[[ Reading passage, beginning ]]

IMPORTANT: firstly you will need to remove the pred.prob and pred.out variables from the train.data and test.data. The plot should work OK if you increase the plot panel window - but if it doesn’t just include it and I will know from your code if you did it correctly.

Part three: Imputation of missing data

In this section we’re going to bring together the ideas of week 3 and 4 data to impute missing data using regression trees. Importantly, this time we’ll do something we didn’t yet attempt in class, and that is to use trees to predict a continuous outcome (thus we will use a regression tree not a classification tree). Let’s start by loading and preparing our data, we’ll use the same data as in part two, except we’ll keep the full sample of COVID positive and negative patients:

rm(list=ls())
library(rpart)
library(rpart.plot)
patient.data<-read.csv("Synthea_patient_covid.csv", na.strings = "")
obs.data<-read.csv("Synthea_observations_covid.csv", na.strings = "")
con.data<-read.csv("Synthea_conditions_covid.csv", na.strings = "")
full.data<-Reduce(merge, list(patient.data,obs.data,con.data))
full.data<-full.data[,c(4,5,8, 10:11,30,35,43,45,62,64:66,73,75:76,98,108,
                    115,117,122,134,146,148,173,176,125,194:195,209,217,218,
                    221:222,225:227,235,236)]
full.data$GENDER<-as.factor(full.data$GENDER)

[[ Reading passage, end ]]

▶ _Check your understanding_
#1 List every CSV file that the tutorial excerpt reads into R.
#2 Please condense the tutorial excerpt's paragraph beginning "In this section we're going to bring together" into a short bulleted list that keeps its main facts.
#3 Translate this sentence from the tutorial excerpt into Spanish: "Importantly, this time we'll do something we didn't yet attempt in class, and that is to use trees to predict a continuous outcome (thus we will use a regression tree not a classification tree)."

[[ Data to examine, beginning ]]

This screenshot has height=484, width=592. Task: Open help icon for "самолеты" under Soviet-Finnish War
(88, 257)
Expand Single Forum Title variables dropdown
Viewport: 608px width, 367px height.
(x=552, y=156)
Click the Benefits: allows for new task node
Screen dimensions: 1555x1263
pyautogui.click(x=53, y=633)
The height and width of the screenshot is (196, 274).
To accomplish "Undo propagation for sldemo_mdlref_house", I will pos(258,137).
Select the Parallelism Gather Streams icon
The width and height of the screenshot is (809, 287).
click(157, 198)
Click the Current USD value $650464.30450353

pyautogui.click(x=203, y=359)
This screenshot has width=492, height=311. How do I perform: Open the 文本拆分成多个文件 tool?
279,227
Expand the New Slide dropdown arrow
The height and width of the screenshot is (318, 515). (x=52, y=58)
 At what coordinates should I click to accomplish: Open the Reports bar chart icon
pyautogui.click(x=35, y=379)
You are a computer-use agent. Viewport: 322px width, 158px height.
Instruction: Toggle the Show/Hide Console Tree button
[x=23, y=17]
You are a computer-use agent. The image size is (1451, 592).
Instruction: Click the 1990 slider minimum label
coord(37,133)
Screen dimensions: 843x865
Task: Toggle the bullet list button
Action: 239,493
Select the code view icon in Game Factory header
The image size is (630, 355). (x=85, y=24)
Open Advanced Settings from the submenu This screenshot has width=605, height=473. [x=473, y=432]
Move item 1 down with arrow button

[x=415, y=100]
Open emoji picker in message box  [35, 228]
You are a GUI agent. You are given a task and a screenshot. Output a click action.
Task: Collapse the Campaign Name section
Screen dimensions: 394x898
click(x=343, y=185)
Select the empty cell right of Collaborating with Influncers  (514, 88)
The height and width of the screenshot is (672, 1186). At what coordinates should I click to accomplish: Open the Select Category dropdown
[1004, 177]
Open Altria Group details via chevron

[[ Data to examine, end ]]

▶ _Answers to the exercise_
#1
Synthea_patient_covid.csv
Synthea_observations_covid.csv
Synthea_conditions_covid.csv

#2
- The section combines ideas from weeks 3 and 4 to impute missing data with regression trees.
- New to class: trees predict a continuous outcome, so a regression tree is used instead of a classification tree.
- The data are the same as in part two, but the full sample of COVID-positive and COVID-negative patients is kept.

#3 Es importante destacar que esta vez haremos algo que aún no hemos intentado en clase: usar árboles para predecir un resultado continuo (por lo tanto, usaremos un árbol de regresión, no un árbol de clasificación).